Your stomach will look quite baggy for the first two weeks after birth (and possibly longer) because it has expanded so much to accommodate a growing baby. By the time you go into labor, your uterus is 15 times heavier than its pre-pregnancy size, and what goes up must come down. As the uterus contracts, the stomach will return to its old size.

Be patient with your body, set realistic expectations for weight loss, and speak with your health care provider to determine an achievable weight loss plan. A healthy diet helps, and once medically cleared, gentle exercises will get muscles back to where they were.

The respite from bleeding is over
While most women are excited that pregnancy gives them a brief respite from their monthly period (it usually returns in six to eight weeks, unless you are exclusively breastfeeding), whether you gave birth vaginally or via C-section, you will experience postpartum bleeding.

After birth, you will bleed quite heavily for about a week; the bleeding will be frequent and heavy, and bright red in color. This is the body’s way of shedding the lining of the uterus and any excess blood and is entirely normal.

After the initial week, any blood will fade to a rusty brown color and become less heavy, until it eventually stops. However, clots bigger than a quarter or prolonged, heavy bleeding after six weeks can indicate the risk of a postpartum hemorrhage and you should contact your health care provider immediately.

Take note, it is possible to become pregnant again while you are still experiencing postpartum bleeding and before you have your first “normal” period, so be sure you have a plan for birth control in place.

It’s not just about physical changes
While most women focus on their physical recovery, you should also pay attention to your mental recovery postpartum. Emotions are often fragile in the weeks after birth, and studies show that up to 80 percent of new mothers feel weepy and irritable after giving birth.
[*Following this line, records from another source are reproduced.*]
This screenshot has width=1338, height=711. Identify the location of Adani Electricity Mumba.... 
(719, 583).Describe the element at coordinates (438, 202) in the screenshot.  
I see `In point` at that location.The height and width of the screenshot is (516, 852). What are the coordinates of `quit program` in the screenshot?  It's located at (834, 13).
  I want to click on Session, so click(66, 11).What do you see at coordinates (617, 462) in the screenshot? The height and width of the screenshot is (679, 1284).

These emotions are understandable, as your body, home and personal life have all undergone major changes in a rapid timeframe. However, if these emotions persist past the ten-day mark, speak to your doctor to determine if you might be suffering from postpartum depression. In addition to feeling emotional, many postpartum women will also feel scatter-brained and forgetful—all completely normal, given that new mothers are faced with a lack of sleep, multi-tasking and the general busyness that comes from being a mother.

What else should I be prepared for?
Besides the most common and obvious bodily changes, many postpartum women will also experience hair loss, are more susceptible to cavities and gum disease, dry eyes, facial pigmentation discoloration and have iron deficiency linked to low iron levels. All these things are usually temporary and can be addressed by your doctor.

Postpartum can be an exciting, but overwhelming time in a woman’s life. Just because you have given birth does not mean your body has stopped changing, and the symptoms mentioned here are not an exhaustive list. Knowing what to look out for in the weeks and months after birth ensures you and your baby are both happy and healthy.